Bonfy is leaning hard on what it calls Entity Risk Management (ERM). Instead of looking at files in isolation, the platform scores people—employees, contractors, partners—based on their behavior, access patterns, and identity posture. That score then drives automated enforcement: a high-risk actor might get blocked from sharing a “Highly Confidential” document even if the policy would normally allow it.
On the detection front, the company claims its GenAI-powered engine delivers “10X more real-world risk scenarios” while cutting false positives dramatically. Those are vendor numbers, not third-party audits, but the architecture supporting them is worth a closer look. Rather than regex patterns or static fingerprints, Bonfy uses contextual models—semantic analysis that can catch a paraphrased customer list or an AI-generated summary dripping with financials, the kind of leaks that old-school DLP never sees.
What this means for you
The impact depends on where you sit.
For home users and small businesses: Not much, at least directly. Bonfy ACS is an enterprise platform priced and packaged for organizations with formal data governance needs. If you’re running a one-person shop on Microsoft 365 Business Basic, you’re not the audience. But the technology here matters indirectly: it signals where DLP is heading, and eventually consumer-grade protections (like Microsoft Defender’s family features) may borrow from the same playbook.
For IT and security admins: This is a tool worth putting on the evaluation shortlist if your org is either already using Microsoft Copilot or planning to roll it out. Native integration with Entra and Purview means you can layer Bonfy’s analytics over your existing label taxonomy and identity controls without starting from scratch. The real win is the streaming analysis on SharePoint and inline mail inspection—those shrink the gap between a risky action and a response, which matters when an AI assistant can summarize an entire month of board meeting notes in ten seconds.
For compliance officers and data protection teams: Automated labeling and GenAI-generated explanations for policy triggers are a boon for audit trails. When a user asks Copilot to “summarize the Q3 earnings call” and the system blocks it, you get a plain-English reason tied to a specific sensitivity label. That cuts the time spent arguing with business units about why access was denied.
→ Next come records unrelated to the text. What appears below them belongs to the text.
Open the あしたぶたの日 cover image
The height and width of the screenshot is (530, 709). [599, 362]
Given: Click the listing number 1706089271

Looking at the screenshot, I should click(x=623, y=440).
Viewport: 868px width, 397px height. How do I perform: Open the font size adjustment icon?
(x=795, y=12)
For developers: The release underscores a growing reliance on Microsoft Graph and Purview APIs for third-party DLP. If you’re building internal tools that touch sensitive content, expect security teams to start demanding similar entity-level visibility into your apps.
How we got here
Microsoft Copilot adoption has forced a reckoning inside enterprise security teams. Since early 2024, when Copilot for Microsoft 365 went live, the productivity pitch has been undercut by a nagging fear: what if a well-meaning employee asks the AI to “write a memo about the Acme deal” and the model pulls in pricing tables or customer PII from a SharePoint site it shouldn’t have touched? Traditional DLP operates on pattern matching—social security numbers, credit card strings, keyword lists. Generative AI transforms and paraphrases content so effectively that static rules miss almost everything.
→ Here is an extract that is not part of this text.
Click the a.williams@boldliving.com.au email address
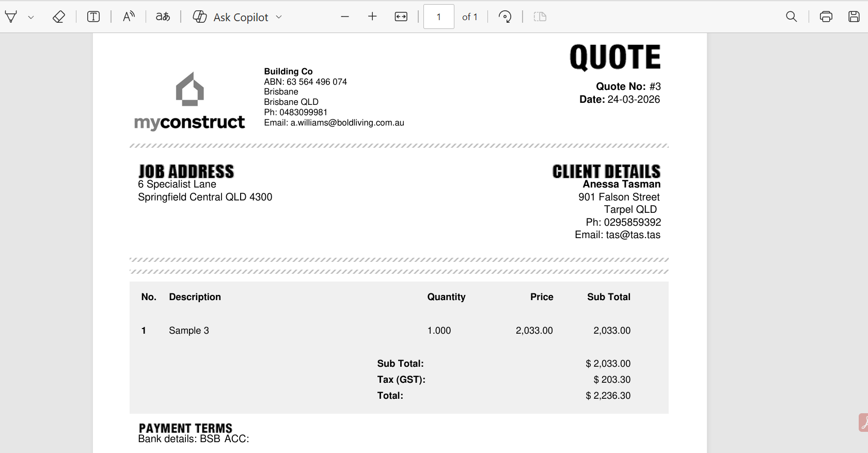The height and width of the screenshot is (453, 868). [x=347, y=123]
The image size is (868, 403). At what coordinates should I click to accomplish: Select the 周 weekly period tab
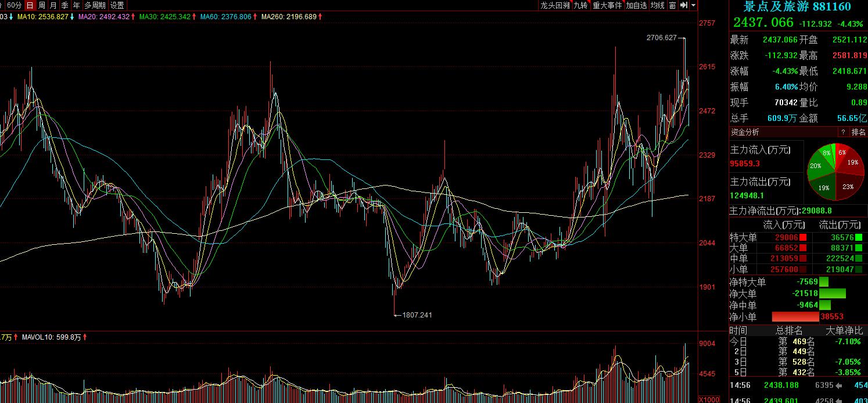point(42,5)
Microsoft has built its own safeguards. Purview can prevent Copilot from processing files labeled “Highly Confidential,” and Entra Conditional Access can block risky sign-ins. But those controls are binary; they don’t analyze intent, context, or the subtle semantic drift that makes an AI-generated draft dangerous without containing a single explicit keyword.
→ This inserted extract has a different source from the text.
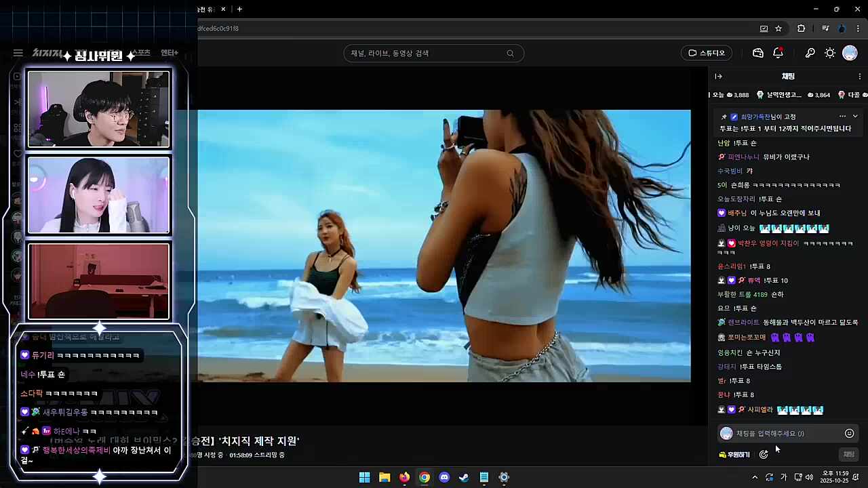Open the emoji picker in the chat input

849,433
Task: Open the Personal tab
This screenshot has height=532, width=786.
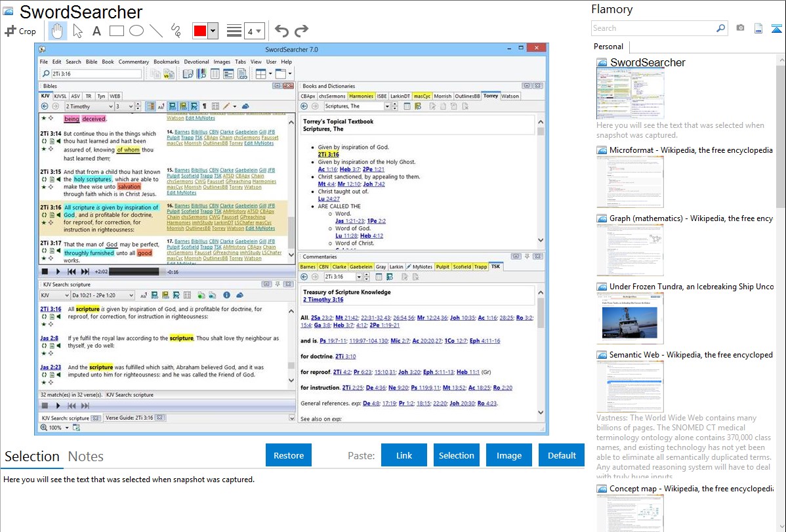Action: coord(608,47)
Bonfy is one of several vendors racing to fill that gap. The company’s previous platform versions focused on cloud app security broadly. This v1.1 release is a Microsoft-first play, reflecting the reality that for most large enterprises, Copilot risk isn’t theoretical—it’s daily.
What you can do right now
If Bonfy ACS v1.1 is on your radar, don’t just read the press release. Take these steps before committing to a proof-of-concept:
- Inventory your Copilot exposure. Map exactly which SharePoint sites, Teams channels, and Outlook mailboxes contain sensitive data that Copilot could potentially access. Tools like Microsoft Purview Content Explorer give you a head start.
- Review your Purview sensitivity labels. The platform works best when labels are current and accurately scoped. Audit label coverage across your M365 tenant—an unlabeled document is an unprotected document.
- Tighten Entra ID risk signals. Bonfy’s ERM depends on identity signals. Ensure Entra ID Protection is configured and that risky sign-in and risky user policies are enforced.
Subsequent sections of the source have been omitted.